(EXTRACTED INFORMATION Opens)

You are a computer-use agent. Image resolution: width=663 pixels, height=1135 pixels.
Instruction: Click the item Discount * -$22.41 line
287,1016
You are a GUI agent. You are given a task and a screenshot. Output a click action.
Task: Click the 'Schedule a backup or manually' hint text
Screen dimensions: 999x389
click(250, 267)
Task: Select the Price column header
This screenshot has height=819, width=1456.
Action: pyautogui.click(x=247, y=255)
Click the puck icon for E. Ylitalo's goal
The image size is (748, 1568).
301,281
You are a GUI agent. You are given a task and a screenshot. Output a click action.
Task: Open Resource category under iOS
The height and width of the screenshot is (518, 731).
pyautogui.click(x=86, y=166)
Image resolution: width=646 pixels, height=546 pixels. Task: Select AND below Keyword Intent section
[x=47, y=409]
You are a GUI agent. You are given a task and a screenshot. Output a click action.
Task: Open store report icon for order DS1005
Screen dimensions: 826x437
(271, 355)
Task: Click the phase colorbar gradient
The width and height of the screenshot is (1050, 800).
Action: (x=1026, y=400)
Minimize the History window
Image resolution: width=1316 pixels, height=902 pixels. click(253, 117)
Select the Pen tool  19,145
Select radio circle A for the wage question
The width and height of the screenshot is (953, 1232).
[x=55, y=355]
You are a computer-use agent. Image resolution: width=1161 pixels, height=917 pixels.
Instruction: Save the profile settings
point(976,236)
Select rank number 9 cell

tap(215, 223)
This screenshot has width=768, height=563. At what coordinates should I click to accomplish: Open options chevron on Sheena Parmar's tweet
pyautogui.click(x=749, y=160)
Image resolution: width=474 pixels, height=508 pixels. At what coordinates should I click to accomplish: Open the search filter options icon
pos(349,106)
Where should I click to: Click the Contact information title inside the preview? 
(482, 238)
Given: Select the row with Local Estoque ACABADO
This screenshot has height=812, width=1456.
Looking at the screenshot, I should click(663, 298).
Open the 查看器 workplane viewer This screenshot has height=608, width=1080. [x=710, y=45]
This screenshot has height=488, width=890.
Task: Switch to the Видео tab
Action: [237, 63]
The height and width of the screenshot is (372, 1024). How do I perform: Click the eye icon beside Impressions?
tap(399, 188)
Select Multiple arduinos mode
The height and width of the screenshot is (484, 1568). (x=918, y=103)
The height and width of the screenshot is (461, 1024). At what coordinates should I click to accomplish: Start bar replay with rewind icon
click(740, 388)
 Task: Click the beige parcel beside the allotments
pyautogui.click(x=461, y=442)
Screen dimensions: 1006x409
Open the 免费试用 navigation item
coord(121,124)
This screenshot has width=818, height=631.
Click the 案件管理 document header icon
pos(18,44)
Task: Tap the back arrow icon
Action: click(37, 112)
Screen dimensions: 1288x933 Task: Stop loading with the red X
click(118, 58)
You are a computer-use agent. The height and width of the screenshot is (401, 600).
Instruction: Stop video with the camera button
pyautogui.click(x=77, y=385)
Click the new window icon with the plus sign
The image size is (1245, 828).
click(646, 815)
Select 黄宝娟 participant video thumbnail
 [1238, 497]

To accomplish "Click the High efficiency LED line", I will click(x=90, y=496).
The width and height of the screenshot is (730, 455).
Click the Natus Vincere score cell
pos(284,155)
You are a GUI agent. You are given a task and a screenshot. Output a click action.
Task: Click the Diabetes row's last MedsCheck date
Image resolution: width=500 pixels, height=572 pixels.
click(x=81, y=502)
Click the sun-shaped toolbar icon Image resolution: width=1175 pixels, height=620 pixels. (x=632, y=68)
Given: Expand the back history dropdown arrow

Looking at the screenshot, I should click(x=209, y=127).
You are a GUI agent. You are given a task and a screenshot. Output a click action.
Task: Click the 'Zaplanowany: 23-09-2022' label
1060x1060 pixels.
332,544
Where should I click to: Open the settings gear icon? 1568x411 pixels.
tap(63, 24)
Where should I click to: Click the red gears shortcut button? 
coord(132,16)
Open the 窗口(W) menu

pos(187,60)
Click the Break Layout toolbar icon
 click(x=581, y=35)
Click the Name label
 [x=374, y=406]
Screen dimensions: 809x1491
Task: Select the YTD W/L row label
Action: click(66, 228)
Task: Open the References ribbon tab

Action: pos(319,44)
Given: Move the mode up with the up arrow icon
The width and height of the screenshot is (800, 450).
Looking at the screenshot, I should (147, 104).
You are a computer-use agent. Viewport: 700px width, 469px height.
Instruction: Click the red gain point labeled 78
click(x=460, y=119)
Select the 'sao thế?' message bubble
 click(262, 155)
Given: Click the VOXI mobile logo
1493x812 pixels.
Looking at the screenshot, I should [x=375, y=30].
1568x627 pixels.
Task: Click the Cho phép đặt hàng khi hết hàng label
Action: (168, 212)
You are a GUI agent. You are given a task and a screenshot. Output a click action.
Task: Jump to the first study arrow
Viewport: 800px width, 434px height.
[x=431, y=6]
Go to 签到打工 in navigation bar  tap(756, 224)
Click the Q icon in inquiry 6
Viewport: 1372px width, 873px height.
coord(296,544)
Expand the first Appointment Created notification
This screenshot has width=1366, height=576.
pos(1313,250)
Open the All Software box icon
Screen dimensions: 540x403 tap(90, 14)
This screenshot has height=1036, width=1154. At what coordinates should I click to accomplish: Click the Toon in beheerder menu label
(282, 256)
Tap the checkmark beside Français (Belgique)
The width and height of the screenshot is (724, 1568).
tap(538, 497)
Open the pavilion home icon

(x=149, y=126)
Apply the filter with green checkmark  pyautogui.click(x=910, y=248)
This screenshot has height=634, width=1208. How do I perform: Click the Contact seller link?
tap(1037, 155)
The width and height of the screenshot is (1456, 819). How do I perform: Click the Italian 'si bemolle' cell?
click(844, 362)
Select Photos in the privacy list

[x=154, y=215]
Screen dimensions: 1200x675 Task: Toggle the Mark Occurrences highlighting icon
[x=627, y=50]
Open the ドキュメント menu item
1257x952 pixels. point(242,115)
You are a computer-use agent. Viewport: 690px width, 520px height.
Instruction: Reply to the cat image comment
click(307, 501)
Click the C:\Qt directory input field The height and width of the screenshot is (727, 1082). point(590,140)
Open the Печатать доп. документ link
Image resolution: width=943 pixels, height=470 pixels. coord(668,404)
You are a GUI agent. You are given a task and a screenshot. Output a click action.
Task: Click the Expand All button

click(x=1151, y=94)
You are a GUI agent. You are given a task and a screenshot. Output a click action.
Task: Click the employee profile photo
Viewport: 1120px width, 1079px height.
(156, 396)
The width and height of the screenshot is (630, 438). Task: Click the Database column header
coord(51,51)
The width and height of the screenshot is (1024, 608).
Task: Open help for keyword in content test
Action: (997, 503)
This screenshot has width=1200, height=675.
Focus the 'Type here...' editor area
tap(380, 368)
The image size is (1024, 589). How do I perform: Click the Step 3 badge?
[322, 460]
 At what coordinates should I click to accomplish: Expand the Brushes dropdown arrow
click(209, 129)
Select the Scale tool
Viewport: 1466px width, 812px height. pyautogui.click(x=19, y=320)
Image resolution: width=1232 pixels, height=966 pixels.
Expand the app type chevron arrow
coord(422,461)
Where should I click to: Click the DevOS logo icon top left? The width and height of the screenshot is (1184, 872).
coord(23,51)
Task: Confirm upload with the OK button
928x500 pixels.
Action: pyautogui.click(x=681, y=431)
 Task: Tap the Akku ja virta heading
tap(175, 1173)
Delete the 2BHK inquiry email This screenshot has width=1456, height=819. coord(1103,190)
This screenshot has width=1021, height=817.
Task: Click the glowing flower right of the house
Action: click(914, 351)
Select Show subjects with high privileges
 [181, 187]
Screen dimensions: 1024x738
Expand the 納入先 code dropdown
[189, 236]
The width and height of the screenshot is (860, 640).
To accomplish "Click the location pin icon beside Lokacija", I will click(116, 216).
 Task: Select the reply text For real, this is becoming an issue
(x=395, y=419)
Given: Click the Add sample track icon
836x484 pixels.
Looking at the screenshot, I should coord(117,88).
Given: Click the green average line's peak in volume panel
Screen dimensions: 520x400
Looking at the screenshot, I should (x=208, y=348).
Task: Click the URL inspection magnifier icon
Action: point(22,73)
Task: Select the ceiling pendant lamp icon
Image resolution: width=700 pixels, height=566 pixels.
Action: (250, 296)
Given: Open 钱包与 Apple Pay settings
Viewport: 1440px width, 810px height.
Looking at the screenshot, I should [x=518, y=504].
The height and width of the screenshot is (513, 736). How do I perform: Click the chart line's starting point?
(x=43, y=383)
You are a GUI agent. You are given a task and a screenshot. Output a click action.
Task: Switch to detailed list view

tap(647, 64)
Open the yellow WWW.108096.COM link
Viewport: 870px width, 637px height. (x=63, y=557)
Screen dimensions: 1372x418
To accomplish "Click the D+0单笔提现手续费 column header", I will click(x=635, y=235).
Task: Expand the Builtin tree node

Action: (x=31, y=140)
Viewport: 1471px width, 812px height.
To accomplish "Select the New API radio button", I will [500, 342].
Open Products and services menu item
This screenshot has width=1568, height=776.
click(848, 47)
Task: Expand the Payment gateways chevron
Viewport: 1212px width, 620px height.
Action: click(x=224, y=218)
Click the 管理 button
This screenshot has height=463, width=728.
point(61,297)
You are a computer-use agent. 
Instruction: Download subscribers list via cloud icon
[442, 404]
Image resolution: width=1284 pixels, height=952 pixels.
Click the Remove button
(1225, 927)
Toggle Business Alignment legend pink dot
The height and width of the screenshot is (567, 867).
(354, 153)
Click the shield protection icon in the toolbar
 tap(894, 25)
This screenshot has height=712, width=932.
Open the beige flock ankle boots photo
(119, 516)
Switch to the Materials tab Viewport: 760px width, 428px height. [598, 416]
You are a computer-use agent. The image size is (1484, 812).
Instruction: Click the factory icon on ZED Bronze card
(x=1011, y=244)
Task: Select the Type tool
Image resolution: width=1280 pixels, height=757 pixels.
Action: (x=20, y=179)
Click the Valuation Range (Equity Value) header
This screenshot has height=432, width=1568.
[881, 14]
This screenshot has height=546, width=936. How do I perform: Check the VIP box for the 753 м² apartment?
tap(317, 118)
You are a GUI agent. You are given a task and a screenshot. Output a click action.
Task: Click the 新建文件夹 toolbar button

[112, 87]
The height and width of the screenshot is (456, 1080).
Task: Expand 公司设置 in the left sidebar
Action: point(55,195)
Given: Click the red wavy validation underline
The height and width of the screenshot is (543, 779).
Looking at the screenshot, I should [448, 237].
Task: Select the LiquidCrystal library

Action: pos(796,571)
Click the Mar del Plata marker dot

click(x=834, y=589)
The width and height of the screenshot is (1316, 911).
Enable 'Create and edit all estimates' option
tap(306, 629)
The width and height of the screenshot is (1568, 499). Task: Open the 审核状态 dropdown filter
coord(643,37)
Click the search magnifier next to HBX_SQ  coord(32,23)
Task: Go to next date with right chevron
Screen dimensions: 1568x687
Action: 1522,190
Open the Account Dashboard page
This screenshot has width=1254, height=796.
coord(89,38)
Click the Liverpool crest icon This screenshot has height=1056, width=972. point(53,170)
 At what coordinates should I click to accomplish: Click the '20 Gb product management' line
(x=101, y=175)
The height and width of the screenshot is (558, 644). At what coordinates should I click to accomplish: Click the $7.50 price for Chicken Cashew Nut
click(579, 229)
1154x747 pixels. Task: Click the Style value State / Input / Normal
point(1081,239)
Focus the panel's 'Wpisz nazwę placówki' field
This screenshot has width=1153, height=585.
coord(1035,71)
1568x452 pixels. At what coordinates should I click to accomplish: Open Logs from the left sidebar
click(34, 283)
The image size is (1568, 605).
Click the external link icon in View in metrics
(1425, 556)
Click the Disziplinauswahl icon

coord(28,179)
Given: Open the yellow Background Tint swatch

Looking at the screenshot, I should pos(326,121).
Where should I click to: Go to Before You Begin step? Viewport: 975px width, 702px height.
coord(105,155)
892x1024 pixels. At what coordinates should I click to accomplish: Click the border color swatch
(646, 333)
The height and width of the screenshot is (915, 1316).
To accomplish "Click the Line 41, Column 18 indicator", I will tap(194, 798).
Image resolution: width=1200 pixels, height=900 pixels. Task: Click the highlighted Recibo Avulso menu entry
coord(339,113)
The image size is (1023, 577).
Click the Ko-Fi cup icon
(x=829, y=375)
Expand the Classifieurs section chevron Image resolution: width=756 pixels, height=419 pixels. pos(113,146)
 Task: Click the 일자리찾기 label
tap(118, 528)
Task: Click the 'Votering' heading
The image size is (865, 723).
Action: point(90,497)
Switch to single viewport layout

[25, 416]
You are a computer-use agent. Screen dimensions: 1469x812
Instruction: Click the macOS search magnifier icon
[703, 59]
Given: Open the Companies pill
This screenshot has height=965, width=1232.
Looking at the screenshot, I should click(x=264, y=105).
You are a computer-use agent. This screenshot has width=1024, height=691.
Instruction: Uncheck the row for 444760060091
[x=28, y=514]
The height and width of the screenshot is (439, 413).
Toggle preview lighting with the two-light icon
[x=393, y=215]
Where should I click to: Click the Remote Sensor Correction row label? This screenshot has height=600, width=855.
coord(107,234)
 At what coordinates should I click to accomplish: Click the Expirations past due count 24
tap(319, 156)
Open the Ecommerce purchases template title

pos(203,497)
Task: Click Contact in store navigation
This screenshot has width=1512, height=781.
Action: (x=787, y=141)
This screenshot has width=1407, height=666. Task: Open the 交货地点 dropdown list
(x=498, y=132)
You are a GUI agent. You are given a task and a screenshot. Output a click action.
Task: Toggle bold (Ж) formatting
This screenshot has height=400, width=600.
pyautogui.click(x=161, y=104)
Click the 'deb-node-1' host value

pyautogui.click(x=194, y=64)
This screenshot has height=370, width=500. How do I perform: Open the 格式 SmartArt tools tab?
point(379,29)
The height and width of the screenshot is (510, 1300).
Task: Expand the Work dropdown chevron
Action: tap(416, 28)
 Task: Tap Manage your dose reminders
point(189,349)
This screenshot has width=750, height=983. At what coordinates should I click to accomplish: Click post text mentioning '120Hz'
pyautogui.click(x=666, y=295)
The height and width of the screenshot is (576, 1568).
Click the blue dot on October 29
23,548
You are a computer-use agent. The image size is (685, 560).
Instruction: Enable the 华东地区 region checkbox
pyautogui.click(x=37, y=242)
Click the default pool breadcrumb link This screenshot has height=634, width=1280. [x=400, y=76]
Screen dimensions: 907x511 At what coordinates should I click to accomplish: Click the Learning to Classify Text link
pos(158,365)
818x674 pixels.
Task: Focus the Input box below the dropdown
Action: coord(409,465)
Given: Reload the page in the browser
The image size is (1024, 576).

(EXTRACTED INFORMATION Closes)

**HOW TO COMPLETE THIS TASK**
Word for word, repeat the data from its first line through the line with "Task: Select the Price column header", including both of those lines and no others.

**SOLUTION TO THIS EXERCISE**
You are a computer-use agent. Image resolution: width=663 pixels, height=1135 pixels.
Instruction: Click the item Discount * -$22.41 line
287,1016
You are a GUI agent. You are given a task and a screenshot. Output a click action.
Task: Click the 'Schedule a backup or manually' hint text
Screen dimensions: 999x389
click(250, 267)
Task: Select the Price column header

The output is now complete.